Outro fator que aumenta o movimento antidemocrático, identificado por Rancière (2014), é o discurso antidemocrático dos atuais intelectuais, os quais também contam por vezes com o apoio da mídia, que, por sua vez, possibilita que eles moldem uma opinião pública onipresente.
Um problema que se origina do ódio à democracia é que, assim como ela se tornou odiada por problemas advindos do sistema representativo e por ser a ele fortemente associada, o mesmo pode ocorrer à política. Uma forte associação entre democracia e política pode tornar esta odiada em razão de problemas que seriam de ordem daquela.
Diante da perda de legitimidade dos regimes não democráticos, tornou-se comum que líderes políticos sempre se declarassem democráticos, mesmo em ditaduras, como a que ocorreu de 1964 a 1985 no Brasil.
A democracia é hoje publicamente vista como algo virtuoso, e atraiu para si valores que não se relacionavam exatamente a seu significado original – de poder do povo –, como direitos humanos, respeito ao próximo e disposição a ouvir opiniões contrárias. Seu significado foi alargado e, em alguma medida, tornado impreciso.

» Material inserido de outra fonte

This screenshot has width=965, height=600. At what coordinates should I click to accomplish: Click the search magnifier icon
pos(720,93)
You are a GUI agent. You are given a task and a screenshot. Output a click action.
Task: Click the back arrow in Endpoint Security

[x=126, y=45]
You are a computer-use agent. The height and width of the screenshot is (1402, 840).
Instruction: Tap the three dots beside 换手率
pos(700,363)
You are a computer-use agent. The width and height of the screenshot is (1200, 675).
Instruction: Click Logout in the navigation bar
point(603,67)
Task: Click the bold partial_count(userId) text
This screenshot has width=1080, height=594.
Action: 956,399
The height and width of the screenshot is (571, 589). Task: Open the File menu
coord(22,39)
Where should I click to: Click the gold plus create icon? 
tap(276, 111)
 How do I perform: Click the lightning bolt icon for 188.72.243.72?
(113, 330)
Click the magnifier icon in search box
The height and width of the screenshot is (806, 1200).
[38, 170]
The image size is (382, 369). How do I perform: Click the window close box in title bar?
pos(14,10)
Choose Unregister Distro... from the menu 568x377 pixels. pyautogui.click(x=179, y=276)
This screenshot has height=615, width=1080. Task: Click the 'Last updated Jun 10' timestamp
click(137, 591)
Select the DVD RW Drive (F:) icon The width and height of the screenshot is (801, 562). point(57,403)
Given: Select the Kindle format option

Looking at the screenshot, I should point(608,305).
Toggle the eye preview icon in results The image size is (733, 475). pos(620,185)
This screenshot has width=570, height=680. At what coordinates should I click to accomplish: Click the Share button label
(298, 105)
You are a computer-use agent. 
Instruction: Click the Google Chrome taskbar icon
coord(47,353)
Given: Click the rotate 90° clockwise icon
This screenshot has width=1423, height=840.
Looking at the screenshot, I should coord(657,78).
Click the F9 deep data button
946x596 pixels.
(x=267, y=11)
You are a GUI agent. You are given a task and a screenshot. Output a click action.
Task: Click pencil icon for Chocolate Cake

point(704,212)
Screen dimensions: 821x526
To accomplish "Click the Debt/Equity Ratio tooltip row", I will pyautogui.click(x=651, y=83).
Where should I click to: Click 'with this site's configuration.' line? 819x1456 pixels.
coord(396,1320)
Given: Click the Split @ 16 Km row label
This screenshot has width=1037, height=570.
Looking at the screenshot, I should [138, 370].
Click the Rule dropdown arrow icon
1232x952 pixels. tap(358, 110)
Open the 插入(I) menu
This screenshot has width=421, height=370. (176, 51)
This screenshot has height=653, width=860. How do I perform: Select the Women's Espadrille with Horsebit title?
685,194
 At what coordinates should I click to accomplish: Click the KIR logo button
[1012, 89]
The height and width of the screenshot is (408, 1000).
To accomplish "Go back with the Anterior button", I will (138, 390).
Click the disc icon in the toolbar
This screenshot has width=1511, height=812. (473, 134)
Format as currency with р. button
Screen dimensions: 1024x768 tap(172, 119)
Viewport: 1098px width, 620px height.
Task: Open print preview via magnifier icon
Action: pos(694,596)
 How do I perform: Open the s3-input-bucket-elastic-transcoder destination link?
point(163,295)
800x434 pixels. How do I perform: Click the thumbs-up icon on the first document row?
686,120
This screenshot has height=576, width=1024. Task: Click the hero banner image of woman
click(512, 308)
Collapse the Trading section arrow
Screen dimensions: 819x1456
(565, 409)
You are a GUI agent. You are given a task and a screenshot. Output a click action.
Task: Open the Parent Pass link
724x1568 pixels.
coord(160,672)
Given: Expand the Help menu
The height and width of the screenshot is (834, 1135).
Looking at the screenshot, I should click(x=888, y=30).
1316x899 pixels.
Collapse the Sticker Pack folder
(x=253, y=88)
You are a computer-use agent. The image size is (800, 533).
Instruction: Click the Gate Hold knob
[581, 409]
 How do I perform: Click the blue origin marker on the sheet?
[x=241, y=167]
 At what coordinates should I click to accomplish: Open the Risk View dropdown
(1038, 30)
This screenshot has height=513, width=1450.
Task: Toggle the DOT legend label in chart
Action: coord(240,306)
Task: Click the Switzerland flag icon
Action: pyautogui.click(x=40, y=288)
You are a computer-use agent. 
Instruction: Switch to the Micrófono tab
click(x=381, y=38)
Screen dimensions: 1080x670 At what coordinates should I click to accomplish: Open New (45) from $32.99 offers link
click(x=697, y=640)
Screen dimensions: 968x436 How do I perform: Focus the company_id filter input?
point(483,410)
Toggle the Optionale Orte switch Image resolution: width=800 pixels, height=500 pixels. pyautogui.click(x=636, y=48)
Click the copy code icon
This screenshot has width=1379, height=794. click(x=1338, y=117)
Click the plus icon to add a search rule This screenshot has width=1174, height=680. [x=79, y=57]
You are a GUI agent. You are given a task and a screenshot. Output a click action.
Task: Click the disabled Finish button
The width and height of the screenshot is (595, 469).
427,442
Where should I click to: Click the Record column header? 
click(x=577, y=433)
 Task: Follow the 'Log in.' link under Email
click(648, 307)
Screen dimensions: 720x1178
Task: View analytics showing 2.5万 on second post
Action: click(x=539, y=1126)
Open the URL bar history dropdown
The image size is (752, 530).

Com a democracia deixando de ser um procedimento de escolha dos governantes, resulta também que o número de países que a praticam é maior, importando mais as condições nas quais essa escolha é feita do que seu formato
A frustração e o descontentamento com esse sistema democrático acompanham movimentos que sentem raiva e, com suporte da mídia comercial, transformam a raiva em ódio, gerando movimentos antidemocráticos. O ódio à democracia advém dos problemas ocasionados pela representação.
Pelo fato de hoje eleição e representação estarem fortemente associadas à ideia de democracia, servindo até de critérios para ela, os problemas causados passam a ser vistos como problemas da democracia, e esta passa a ser alvo de ódio.
E, assim como a democracia tornou-se odiada por problemas gerados por ideias que não lhe são inerentes, mas lhe foram fortemente vinculadas, o mesmo pode ocorrer à política, a qual hoje está também fortemente vinculada à ideia de democracia.
Esta, que é apenas uma forma de governo, tornou-se altamente associada àquela, de modo que governos não democráticos, buscando conquistar a legitimidade que não possuíam, declararam-se democráticos, já que o termo se tornou virtuoso publicamente.
O sucesso que esse discurso antipolítico tem alcançado evidencia que o ódio à política tem se propagado. Esse ódio tem levado à recepção de candidatos que, quanto mais afastados da política aparentarem estar, mais são bem vistos.
Muitas pessoas têm buscado candidatos que estejam, ou ao menos aparentem estar, fora da esfera pública. Todavia, esses candidatos de discurso antipolítico não solucionarão os problemas da democracia; na realidade, é mais provável que os agravem, seja pelo de fato de não serem políticos e não conseguirem lidar com os negócios públicos, seja por serem parte da oligarquia.
Referências
BARROSO, L. R. A Democracia sob pressão: o que está acontecendo no mundo e no Brasil. Disponível em: https://cebri.org/revista/br/artigo/23/a-democracia-sob-pressao-o-que-esta-acontecendo-no-mundo-e-no-brasil Acesso em 3.2.2025.
BRAMATTI, Daniel. Classe política enfrenta rejeição generalizada. O Estado de S. Paulo, 2017. Disponível em: https://bit.ly/2w5lIeD
FONTES, Igor Ferreira. A Crise nas Democracias Ocidentais no Século XXI o problema da representação e o ódio à política. Revista PÓLEMOS, volume 07, n.13, ano 2018.
NASCIMENTO, Milton Meira do. A farsa da representação política. São Paulo: Discurso Editorial, 2016.
RANCIÈRE, Jacques. O ódio à democracia. Trad. Mariana Echalar. São Paulo: Boitempo, 2014.
REYBROUCK, David Van. Against Elections. Translated by Liz Waters. London: The Bodley Head, 2016. Digital Edition.
RIBEIRO, Renato Janine. A boa política: ensaios sobre a democracia na era da internet. São Paulo: Companhia das Letras, 2017.
ROUSSEAU, Jean-Jacques. Do contrato social ou Princípios do direito político. Trad. Eduardo Brandão. São Paulo: Penguin Classics Companhia das Letras, 2011.